__SUPPLIED PASSAGE__.
In each of the next three years, Carrier Sekani Family Services will get $120,000 and Central Interior Native Health Society will get $92,000.

CINHS executive director Shoba Sharma said its grant will add an elder to the agency's counselling staff and "build on an indigenous world view that has been so long forgotten."

"A lot of the ceremony and work we will be doing with our clients is stuff that went underground, it was banned here in this local area," Sharma said. "And bringing out Dakelh tradition enables individuals to connect themselves to their identity and hopefully work through mental health and addiction issues that have come in response to all of the trauma that they've been enduring for so long."

Sharma said CINHS has 1,300 clients and 30 per cent are active patients with addictions and 55 per cent are active patients with mental health conditions. Over the last year, CINHS has taken over 1,600 appointments for methadone and suboxone treatment.

"Each one of those clients we work with to provide counselling services," Sharma added. "Our hope is to provide care that treats the whole individual, so as opposed to just providing them with addiction medicine, it's providing them with connection to culture, connection to each other, connection to all of the supports that they require."

Carrier Sekani Family Services will use its grant to focus on people with lesbian, gay, bisexual, transgender, queer and two-spirit sexual orientations through the organization's health and wellness program. How many people that may add up to is still to be determined, said Christina Dobson.

CSFS serves the on-reserve communities of 11 First Nations and off-reserve communities in Prince George, Vanderhoof, Burns Lake and Fort St. James, spread over 76,000 square kilometres.

In all, $10 million will be distributed to 29 agencies across the province. Minister of Mental Health and Addictions Judy Darcy said it's stable funding and guaranteed for the next three years. The grants are meant to help agencies reach under-served or hard-to-reach populations.

"What was really motivating us to invest $10 million in community agencies that provide counselling is that too often access to health care, especially when it comes to mental health and addictions care, can depend on the size of your bank account," Darcy said.

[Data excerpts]
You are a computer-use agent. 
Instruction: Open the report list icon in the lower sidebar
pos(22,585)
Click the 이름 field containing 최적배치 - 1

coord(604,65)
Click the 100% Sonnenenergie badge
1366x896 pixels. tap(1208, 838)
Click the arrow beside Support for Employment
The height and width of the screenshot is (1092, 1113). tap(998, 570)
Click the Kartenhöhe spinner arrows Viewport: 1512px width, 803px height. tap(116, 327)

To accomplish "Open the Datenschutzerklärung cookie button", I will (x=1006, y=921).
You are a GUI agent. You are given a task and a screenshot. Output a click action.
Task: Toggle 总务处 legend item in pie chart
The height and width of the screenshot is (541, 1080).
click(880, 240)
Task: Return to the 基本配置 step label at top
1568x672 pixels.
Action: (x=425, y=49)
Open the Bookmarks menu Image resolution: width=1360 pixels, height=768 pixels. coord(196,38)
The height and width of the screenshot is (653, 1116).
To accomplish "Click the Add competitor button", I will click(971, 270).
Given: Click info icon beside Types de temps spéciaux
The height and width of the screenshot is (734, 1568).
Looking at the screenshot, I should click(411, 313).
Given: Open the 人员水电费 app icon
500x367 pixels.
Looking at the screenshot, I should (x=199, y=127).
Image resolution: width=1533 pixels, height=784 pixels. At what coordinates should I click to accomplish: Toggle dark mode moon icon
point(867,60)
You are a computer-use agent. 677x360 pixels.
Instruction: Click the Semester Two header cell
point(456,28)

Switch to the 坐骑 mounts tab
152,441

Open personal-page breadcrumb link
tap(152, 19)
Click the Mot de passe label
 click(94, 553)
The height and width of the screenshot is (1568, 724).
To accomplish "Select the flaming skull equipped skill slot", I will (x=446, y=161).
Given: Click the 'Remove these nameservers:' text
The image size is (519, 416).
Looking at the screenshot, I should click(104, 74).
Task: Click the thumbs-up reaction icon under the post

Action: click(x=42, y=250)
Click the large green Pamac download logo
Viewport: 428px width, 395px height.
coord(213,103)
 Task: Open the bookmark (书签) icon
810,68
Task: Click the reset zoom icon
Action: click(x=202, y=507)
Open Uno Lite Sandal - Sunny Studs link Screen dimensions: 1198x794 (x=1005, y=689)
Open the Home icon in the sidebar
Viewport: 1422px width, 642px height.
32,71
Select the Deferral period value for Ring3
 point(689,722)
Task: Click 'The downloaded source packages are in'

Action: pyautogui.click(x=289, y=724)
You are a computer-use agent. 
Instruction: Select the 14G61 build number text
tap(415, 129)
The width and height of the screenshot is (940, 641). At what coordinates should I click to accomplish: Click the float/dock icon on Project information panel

__PROBLEM TO SOLVE__. Restate the stretch of the counselling grants passage from "Carrier Sekani Family Services will use" through "76,000 square kilometres.", renaming "CSFS" as "Carrier Sekani Family Services".

__YOUR SOLUTION__.
Carrier Sekani Family Services will use its grant to focus on people with lesbian, gay, bisexual, transgender, queer and two-spirit sexual orientations through the organization's health and wellness program. How many people that may add up to is still to be determined, said Christina Dobson.

Carrier Sekani Family Services serves the on-reserve communities of 11 First Nations and off-reserve communities in Prince George, Vanderhoof, Burns Lake and Fort St. James, spread over 76,000 square kilometres.